--- Data for this task Enclosed Below ---
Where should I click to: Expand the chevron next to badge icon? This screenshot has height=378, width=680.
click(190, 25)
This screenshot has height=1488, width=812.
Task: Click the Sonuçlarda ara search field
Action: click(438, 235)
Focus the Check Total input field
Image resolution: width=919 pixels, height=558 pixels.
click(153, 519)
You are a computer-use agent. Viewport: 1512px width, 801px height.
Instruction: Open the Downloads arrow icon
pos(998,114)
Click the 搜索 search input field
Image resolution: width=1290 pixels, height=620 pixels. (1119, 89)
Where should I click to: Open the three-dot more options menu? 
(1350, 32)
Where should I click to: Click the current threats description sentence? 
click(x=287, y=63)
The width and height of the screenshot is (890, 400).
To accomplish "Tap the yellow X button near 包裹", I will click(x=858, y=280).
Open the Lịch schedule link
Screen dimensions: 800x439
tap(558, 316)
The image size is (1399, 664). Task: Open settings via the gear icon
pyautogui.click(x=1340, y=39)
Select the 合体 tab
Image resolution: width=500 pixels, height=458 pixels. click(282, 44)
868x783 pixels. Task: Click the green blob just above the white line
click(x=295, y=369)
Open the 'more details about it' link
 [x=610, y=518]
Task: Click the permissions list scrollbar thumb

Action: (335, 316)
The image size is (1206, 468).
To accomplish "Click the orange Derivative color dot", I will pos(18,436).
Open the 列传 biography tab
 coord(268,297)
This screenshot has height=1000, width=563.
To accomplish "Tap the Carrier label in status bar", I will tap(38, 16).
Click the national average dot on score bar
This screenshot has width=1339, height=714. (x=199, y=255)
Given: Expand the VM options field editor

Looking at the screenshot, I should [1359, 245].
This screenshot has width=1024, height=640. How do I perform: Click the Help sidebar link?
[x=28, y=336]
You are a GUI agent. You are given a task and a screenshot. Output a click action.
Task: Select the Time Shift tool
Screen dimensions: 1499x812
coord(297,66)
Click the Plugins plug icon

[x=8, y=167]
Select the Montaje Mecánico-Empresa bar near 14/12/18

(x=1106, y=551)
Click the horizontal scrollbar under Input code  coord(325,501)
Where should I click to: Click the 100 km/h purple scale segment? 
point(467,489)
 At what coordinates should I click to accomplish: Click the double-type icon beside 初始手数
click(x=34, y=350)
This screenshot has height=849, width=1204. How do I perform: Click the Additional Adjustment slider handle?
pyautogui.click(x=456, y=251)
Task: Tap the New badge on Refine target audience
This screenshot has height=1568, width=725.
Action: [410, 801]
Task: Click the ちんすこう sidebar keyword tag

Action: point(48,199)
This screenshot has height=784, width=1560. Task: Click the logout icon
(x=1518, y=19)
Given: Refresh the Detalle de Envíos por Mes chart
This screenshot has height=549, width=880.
--- End of Enclosed Data for this task ---
Work request. When the word "agent" shows up in a line of the entries, report that line.

Output below.
You are a computer-use agent. Viewport: 1512px width, 801px height.
You are a GUI agent. You are given a task and a screenshot. Output a click action.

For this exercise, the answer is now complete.